Задание 1:
Воспроизведите дословно часть текста о поведении сложных систем от слов "Второй аспект заключается" до слов "каждой конкретной ситуации.".
Задание 2:
Напишите продолжение текста о поведении сложных систем, начиная сразу после его последнего предложения.

Фрагмент страницы:
————

Второй аспект заключается в том, что сложное поведение не только многофункционально и вариативно — оно должно быть иерархически организовано, «целесообразно», т. е. отдельные виды поведения должны реализовываться адекватно ситуации и не конкурировать друг с другом. Такая иерархическая организованность поведения в соответствии со значимостью его отдельных видов в каждый данный момент времени и в каждой конкретной ситуации и вместе с тем нормативность поведения, невыход его «за границы разумного» для данной системы требуют, чтобы сложная система имела особенный регулятивный механизм — механизм оценки приоритетов. Иными словами, сложная система должна располагать своей собственной «системой ценностей», позволяющей ей определять значимость каждой формы поведения в каждой конкретной ситуации.
Признание за сложной системой способности ее к оценке приоритетов поведения обусловливает введение еще одного принципа—принципа аксиологичности.
Принцип аксиологичности означает такой подход к исследованию поведения сложной системы, когда предполагается, что системе свойственны целенаправленное поведение, выбор приоритетных целей из совокупности значимых целей в каждый конкретный момент времени и что система имеет особую регулятивную подсистему, иерархию ценностей, которая организует «нормативность» поведения системы.

————

Фрагменты записей:
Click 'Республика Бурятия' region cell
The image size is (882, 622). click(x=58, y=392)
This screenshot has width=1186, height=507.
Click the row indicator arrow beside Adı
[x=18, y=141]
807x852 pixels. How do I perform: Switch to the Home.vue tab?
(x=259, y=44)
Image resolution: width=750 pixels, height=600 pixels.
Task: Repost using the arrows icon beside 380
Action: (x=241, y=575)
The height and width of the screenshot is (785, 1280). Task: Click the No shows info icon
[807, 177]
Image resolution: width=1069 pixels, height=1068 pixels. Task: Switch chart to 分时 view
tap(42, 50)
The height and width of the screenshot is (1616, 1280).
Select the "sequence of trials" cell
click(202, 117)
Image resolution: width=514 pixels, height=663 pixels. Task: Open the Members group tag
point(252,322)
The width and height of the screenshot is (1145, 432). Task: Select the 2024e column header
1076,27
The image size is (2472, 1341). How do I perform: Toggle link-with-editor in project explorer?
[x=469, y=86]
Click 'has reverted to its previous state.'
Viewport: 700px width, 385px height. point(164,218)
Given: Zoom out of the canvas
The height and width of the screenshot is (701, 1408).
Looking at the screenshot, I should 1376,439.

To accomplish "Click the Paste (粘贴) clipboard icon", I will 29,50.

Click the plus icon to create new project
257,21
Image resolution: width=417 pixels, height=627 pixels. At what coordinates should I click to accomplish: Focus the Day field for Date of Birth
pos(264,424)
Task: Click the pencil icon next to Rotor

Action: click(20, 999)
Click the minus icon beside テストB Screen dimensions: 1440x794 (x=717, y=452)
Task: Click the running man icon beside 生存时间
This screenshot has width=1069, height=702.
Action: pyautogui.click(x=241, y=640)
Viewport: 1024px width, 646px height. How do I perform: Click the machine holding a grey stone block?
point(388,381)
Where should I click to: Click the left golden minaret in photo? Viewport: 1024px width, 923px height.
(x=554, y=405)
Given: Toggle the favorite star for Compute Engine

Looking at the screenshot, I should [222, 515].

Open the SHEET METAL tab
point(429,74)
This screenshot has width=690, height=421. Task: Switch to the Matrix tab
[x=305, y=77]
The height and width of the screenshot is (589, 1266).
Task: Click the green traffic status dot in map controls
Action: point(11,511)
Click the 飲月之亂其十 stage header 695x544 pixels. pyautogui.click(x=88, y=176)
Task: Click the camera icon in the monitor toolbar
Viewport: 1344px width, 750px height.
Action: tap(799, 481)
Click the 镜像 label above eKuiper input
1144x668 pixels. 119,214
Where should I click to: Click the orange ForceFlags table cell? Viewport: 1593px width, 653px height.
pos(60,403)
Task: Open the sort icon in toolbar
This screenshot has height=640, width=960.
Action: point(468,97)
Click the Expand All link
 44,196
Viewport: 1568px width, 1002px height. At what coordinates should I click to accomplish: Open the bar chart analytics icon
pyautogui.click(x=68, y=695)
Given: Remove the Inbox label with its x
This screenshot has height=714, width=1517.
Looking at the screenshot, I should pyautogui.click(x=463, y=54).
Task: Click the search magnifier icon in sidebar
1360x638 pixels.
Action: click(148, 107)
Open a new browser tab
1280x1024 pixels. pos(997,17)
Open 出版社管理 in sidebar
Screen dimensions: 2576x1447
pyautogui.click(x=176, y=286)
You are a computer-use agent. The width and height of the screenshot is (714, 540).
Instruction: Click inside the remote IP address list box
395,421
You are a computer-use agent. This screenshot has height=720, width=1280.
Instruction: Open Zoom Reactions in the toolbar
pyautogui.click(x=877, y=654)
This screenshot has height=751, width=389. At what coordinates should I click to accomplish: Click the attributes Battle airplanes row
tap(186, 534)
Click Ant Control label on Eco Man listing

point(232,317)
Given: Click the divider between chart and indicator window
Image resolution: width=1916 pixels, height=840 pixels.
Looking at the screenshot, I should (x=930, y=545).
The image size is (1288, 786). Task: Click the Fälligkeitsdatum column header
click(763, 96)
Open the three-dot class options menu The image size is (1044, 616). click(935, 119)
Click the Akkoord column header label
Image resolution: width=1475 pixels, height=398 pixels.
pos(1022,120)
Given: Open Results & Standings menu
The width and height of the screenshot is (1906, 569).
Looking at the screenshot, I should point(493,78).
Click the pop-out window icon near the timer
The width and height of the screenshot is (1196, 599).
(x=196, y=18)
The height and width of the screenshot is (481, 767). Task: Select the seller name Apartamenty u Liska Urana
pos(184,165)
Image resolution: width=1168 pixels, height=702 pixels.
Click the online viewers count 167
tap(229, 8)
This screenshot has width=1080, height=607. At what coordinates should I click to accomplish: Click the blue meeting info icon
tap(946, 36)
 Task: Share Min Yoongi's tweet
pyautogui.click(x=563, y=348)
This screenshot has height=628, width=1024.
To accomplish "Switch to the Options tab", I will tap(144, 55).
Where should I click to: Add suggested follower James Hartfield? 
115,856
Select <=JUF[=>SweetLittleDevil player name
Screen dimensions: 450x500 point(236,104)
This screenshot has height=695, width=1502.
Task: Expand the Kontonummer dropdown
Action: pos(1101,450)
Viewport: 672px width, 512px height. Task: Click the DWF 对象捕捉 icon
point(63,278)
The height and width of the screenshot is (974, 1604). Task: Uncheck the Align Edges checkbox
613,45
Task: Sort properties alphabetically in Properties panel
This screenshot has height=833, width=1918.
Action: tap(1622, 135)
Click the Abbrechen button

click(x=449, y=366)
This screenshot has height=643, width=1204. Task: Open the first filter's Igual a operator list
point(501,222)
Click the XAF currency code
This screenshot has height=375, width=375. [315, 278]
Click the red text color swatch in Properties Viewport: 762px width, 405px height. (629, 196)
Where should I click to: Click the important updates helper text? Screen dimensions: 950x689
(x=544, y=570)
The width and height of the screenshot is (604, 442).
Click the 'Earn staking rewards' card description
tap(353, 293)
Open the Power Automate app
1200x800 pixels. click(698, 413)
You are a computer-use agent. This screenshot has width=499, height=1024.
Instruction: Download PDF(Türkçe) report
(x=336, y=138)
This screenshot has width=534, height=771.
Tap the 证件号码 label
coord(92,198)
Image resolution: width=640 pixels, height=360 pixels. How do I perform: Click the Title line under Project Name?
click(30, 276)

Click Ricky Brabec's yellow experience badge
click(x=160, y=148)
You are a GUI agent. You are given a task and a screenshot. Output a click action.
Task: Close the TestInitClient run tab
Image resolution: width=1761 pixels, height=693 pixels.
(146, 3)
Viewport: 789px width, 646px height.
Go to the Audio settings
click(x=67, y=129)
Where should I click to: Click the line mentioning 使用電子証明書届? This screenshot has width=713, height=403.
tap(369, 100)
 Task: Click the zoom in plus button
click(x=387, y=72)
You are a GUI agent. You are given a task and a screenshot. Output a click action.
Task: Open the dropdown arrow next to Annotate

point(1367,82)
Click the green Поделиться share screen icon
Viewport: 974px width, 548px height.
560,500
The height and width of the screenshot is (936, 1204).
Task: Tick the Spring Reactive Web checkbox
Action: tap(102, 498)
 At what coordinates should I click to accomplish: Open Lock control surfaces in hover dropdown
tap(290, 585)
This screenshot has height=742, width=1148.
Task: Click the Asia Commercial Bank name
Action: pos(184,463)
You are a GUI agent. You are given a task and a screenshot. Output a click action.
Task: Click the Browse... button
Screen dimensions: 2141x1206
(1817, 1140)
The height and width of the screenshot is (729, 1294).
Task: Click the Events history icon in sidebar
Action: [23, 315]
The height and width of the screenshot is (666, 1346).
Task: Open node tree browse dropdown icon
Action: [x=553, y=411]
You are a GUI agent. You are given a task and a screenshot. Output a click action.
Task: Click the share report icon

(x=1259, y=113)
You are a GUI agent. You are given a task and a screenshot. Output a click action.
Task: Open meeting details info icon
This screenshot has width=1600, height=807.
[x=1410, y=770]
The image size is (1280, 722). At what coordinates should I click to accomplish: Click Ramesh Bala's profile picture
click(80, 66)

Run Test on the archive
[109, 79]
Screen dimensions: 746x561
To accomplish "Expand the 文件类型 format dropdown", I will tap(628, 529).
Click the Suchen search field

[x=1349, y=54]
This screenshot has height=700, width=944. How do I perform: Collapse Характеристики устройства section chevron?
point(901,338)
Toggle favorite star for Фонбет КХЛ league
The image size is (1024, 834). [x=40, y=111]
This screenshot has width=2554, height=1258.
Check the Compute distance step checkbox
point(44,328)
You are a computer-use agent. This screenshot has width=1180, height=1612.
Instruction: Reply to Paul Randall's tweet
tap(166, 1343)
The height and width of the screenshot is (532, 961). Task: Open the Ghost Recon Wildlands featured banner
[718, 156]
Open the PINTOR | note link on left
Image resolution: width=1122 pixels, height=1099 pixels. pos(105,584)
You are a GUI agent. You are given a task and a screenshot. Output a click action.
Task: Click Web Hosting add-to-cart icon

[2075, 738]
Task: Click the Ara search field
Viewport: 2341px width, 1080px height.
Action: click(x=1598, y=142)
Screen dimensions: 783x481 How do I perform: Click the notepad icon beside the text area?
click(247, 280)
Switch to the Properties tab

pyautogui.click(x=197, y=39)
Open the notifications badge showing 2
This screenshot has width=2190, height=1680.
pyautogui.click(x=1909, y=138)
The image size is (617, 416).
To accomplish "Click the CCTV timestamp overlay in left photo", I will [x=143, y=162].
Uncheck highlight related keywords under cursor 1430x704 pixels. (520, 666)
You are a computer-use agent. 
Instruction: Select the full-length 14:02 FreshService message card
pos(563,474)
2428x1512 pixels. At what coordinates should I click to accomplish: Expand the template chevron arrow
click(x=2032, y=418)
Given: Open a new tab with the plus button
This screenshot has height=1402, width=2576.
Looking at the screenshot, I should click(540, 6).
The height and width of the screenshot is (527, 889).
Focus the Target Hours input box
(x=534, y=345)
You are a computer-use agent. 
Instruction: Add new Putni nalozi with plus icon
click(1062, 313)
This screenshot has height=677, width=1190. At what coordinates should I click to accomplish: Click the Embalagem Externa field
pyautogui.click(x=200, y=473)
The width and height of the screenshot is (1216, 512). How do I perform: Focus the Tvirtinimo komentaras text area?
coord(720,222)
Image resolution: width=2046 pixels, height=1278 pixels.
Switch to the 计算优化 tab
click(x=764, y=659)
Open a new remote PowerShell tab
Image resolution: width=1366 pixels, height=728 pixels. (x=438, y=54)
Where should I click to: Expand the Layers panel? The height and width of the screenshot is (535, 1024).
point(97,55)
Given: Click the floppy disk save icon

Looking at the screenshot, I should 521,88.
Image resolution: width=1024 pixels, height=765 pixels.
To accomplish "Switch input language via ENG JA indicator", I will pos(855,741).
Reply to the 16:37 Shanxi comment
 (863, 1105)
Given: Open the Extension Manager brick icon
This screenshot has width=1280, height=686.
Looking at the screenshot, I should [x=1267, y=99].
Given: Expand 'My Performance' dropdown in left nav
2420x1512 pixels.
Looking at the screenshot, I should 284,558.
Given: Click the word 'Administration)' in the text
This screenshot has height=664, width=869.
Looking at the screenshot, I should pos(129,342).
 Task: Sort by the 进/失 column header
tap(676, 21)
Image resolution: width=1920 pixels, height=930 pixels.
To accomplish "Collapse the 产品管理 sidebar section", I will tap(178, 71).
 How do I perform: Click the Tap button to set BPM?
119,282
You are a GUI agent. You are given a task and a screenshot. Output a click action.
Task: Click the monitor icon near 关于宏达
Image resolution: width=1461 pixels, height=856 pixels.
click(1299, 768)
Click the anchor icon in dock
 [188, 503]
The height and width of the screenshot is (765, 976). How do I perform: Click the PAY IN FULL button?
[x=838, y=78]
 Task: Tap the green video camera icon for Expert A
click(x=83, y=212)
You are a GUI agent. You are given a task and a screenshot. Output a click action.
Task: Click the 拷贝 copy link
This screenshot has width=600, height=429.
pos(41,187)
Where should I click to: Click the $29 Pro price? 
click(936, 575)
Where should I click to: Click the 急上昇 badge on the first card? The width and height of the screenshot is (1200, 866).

————

Итоговый результат 1:
Второй аспект заключается в том, что сложное поведение не только многофункционально и вариативно — оно должно быть иерархически организовано, «целесообразно», т. е. отдельные виды поведения должны реализовываться адекватно ситуации и не конкурировать друг с другом. Такая иерархическая организованность поведения в соответствии со значимостью его отдельных видов в каждый данный момент времени и в каждой конкретной ситуации и вместе с тем нормативность поведения, невыход его «за границы разумного» для данной системы требуют, чтобы сложная система имела особенный регулятивный механизм — механизм оценки приоритетов. Иными словами, сложная система должна располагать своей собственной «системой ценностей», позволяющей ей определять значимость каждой формы поведения в каждой конкретной ситуации.

Итоговый результат 2:
Вообще говоря, всякое поведение есть выбор из нескольких вариантов. В простейшем случае, в случае с тропизмами, этот выбор генетически и даже морфологически (на цитологическом и анатомическом уровнях) детерминирован: раздражение достаточно просто устроенных рецепторов инфузории специфичным для них раздражителем (светом, химическим соединением) вызывает столь же специфичную и однозначную реакцию хотя возможна и другая реакция. Организм, способный реагировать на раздражители, уже изначально стоит перед альтернативой — реагировать или не реагировать па конкретный раздражитель. Отсутствие реакции на значимый раздражитель — это тоже значимое поведение. Системы со сложным поведением чаще имеют не альтернативу, а большой набор различных вариантов ответа на действие одного-единственного раздражителя. Эта вариативность обусловлена не природой раздражителя, а природой самой системы. Конкретный ответ зависит от контекста.
Наличие потребностей и иерархии потребностей предполагает и план поведения. В его простейшей форме это необходимость планирования непосредственного поведения, чтобы достичь поставленной цели (например, поиски и поимка жертвы кошкой заставляют предполагать у нее наличие уже сложного плана поведения).
Таким образом, необходимыми компонентами сложного поведения являются выбор из нескольких вариантов поведения, следовательно, наличие подсистемы ценностей в качестве регулятивного механизма. Тогда в понятие «ценность» следует вкладывать очень широкое содержание — то, что имеет жизненное значение для системы (в одном случае это витальные потребности — в пище, любви, сородичах, в другом — высшие, например интеллектуально-волевые, потребности). Иерархия ценностей — ранжирование по значимости достаточно большого набора ценностей, которое не определяется раз и навсегда.
Подход к описанию поведения системы на основе принципа аксиологичности предполагает недоопределенность самого описания (исследователю не известна целиком система ценностей и правила, по которым изменяются ранги ценностей), а потому и принципиальную неполноту описания системы. Поведение системы не может быть предсказано полностью, часто узловые моменты его (периоды принятия решений) для наблюдателя приобретают стохастичность.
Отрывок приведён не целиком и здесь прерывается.